We’re always hearing about the dramatic changes happening to the landscape in the Arctic. However, we don’t frequently get to see exactly how climate change is affecting us here in the U.S.
Unfortunately, climate change is already affecting things like the weather and farming.
The 100th Meridian
Back in the late 19th century, the U.S. Geological Survey established a boundary line. This line denoted where the arid, desert-like climate in the west separated from the much more humid east.
The 100th Meridian was originally one hundred degrees west of Greenwich, hence the name.
While it does have a neat, round number, it also roughly marks a dividing line between these two different climates. Agriculture to the west of the line is typically dependent on heavy irrigation, to the east is much wetter.
Since 1980, however, the dividing line has shifted more than 140 miles to the east, which changes how we farm.
Plant Hardiness Zones
The United States’ plant hardiness zones are also changing. Apparently, they’ve been moving about 13 miles north by the decade.

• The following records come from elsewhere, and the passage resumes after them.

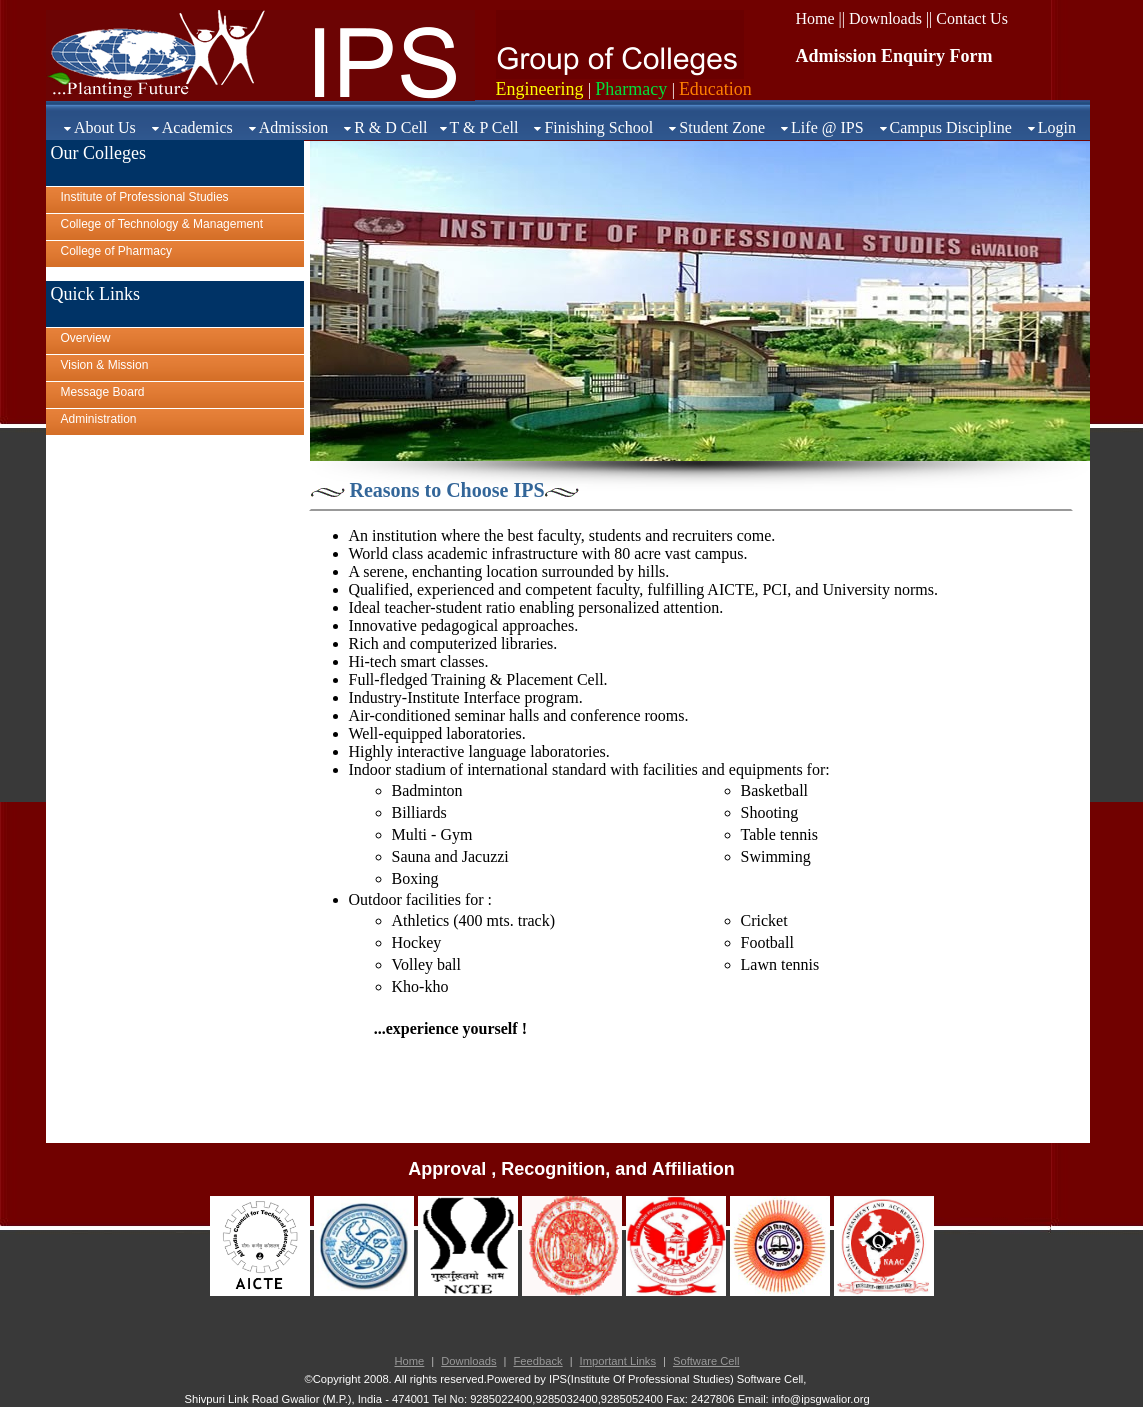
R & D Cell (390, 127)
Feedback (538, 1361)
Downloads (468, 1361)
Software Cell (706, 1361)
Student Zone (722, 127)
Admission (293, 127)
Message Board (103, 392)
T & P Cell (484, 127)
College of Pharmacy (116, 251)
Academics (197, 127)
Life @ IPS (827, 127)
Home (410, 1361)
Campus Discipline (951, 127)
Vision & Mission (105, 365)
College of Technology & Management (162, 224)
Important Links (618, 1361)
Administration (99, 419)
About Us (105, 127)
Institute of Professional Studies (145, 197)
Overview (86, 338)
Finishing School (598, 127)
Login (1057, 127)
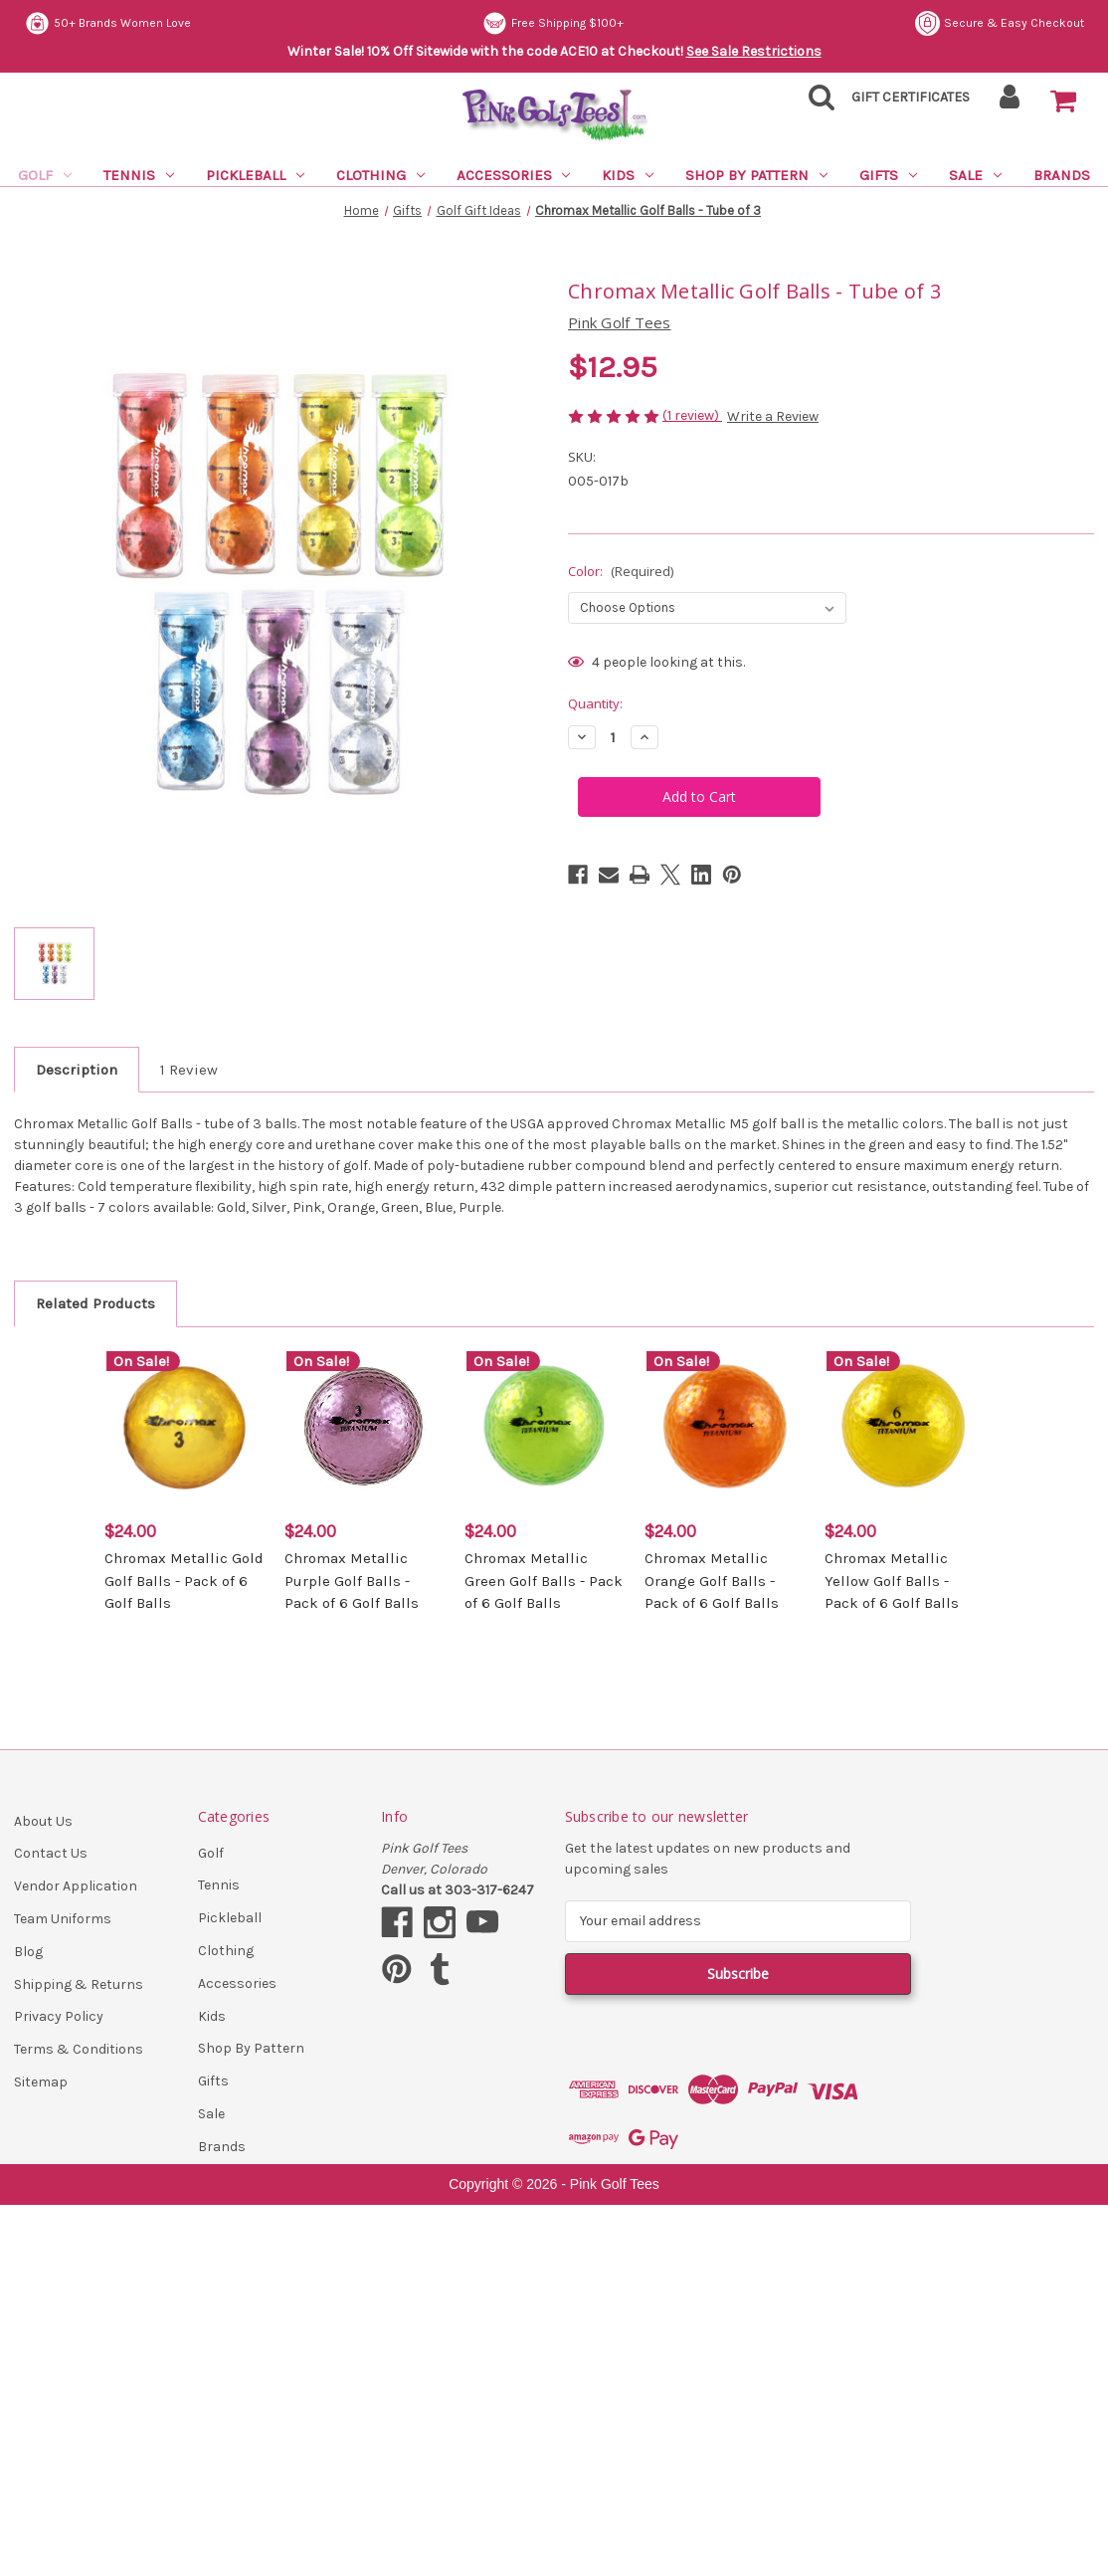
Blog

From 1990 to 2015, some zones have shifted as many as two to three zones from where they once were. Most of this is due to increasing temperatures, which will, unfortunately, continue to rise if we don’t curb emissions.
If you thought Oklahoma was the primary hotspot for tornadoes, well, you were once correct. However, in the past 50 years, tornado alley has also shifted 500 miles towards the southeast.

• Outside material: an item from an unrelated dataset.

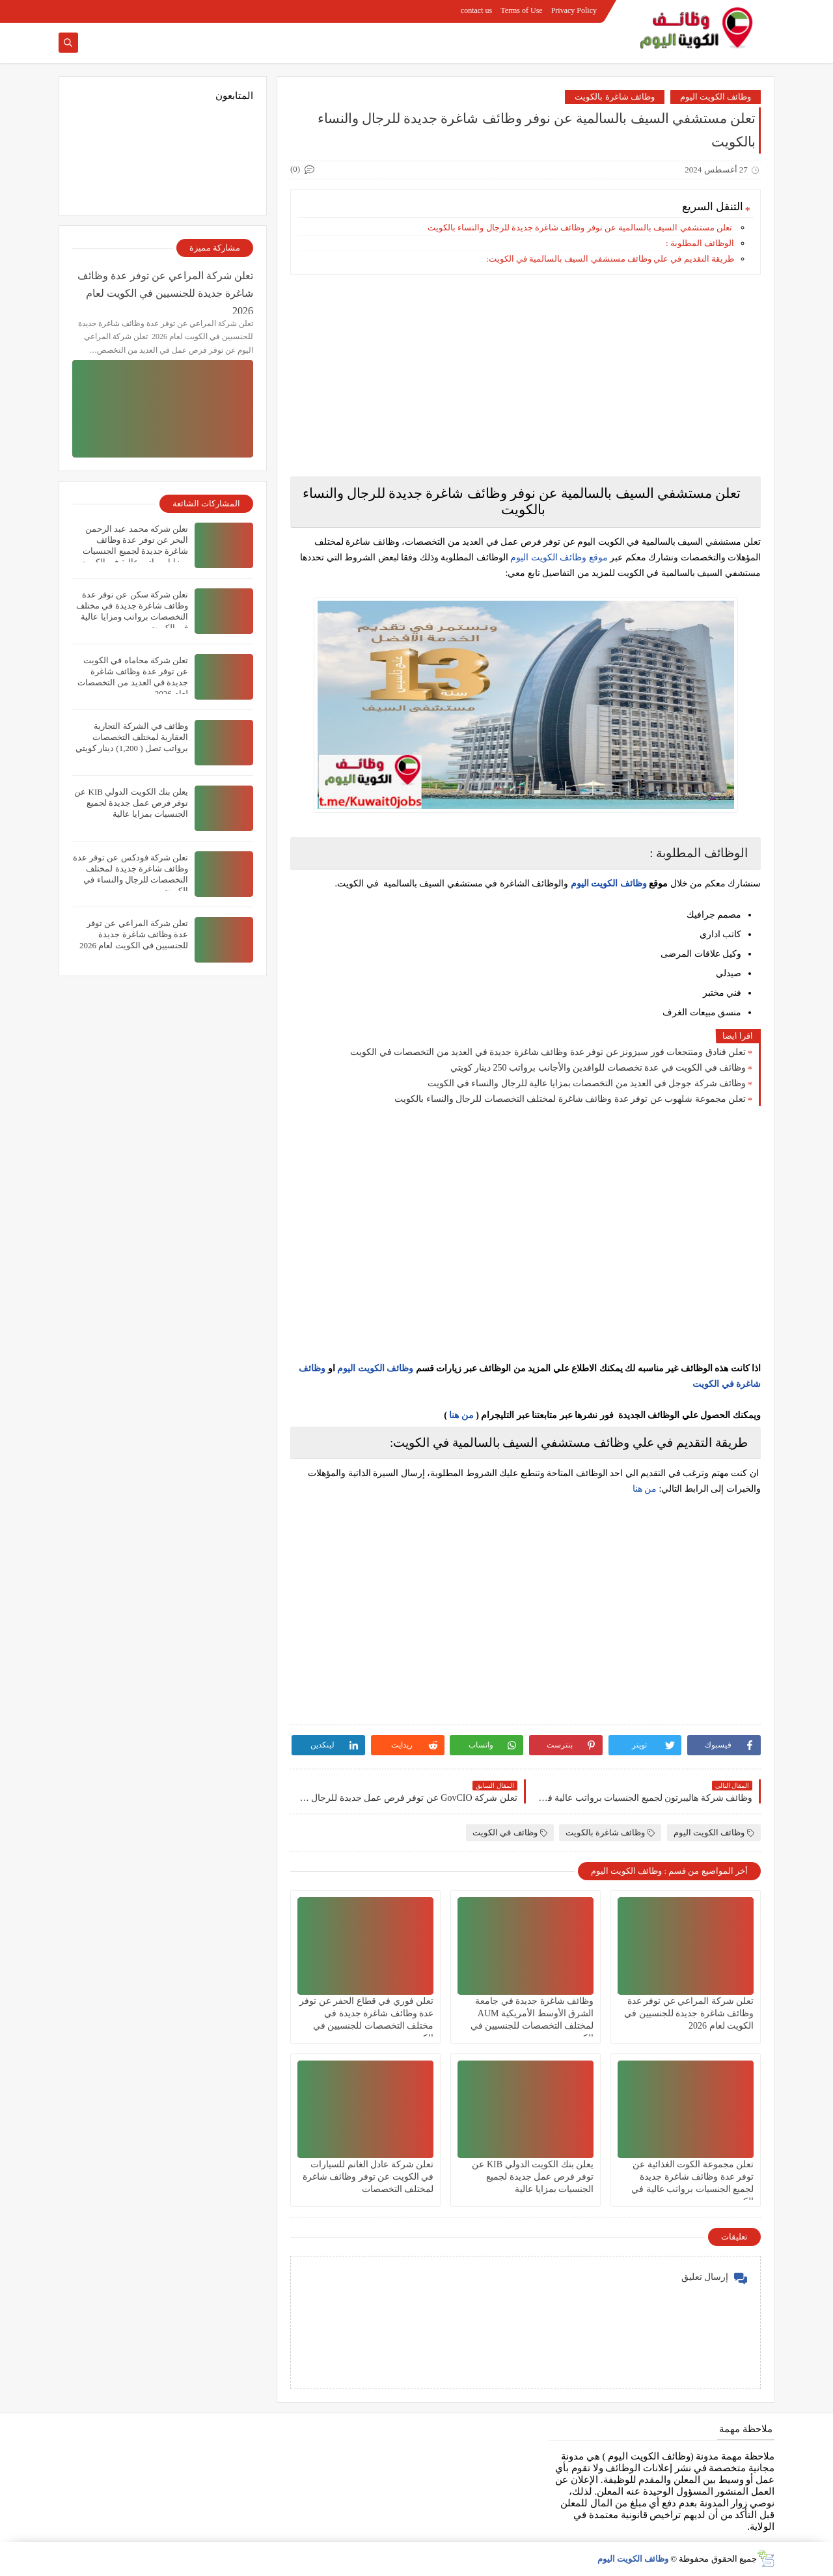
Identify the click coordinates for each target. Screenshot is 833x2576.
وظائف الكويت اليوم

These days, there are actually higher numbers for tornadic activity in states like Mississippi and Alabama.
Every year, natural disasters become more and more costly. In 2018, the world saw approximately 39 billion dollars in damages from weather-related disasters according to global insurance broker Aon.
In their report, the U.S. topped the list of countries that suffered billion-dollar disasters with 16 total.
According to NOAA’s National Centers for Environmental Information, severe weather impacting the U.S. included two tropical cyclones for starters. There were also two winter storms, eight other severe storms, droughts, and wildfires that ravaged California.
Those that affected California were the costliest – and the most deadly – in the state’s history. It set a new U.S. record, too, as the fires reached nearly $24 billion in damages.
According to NCEI, from 1980 to 2018, the U.S. had a yearly average of about 6.2 disasters with damages in the billions. From 2014 to 2018, however, that average more than doubled to 12.6.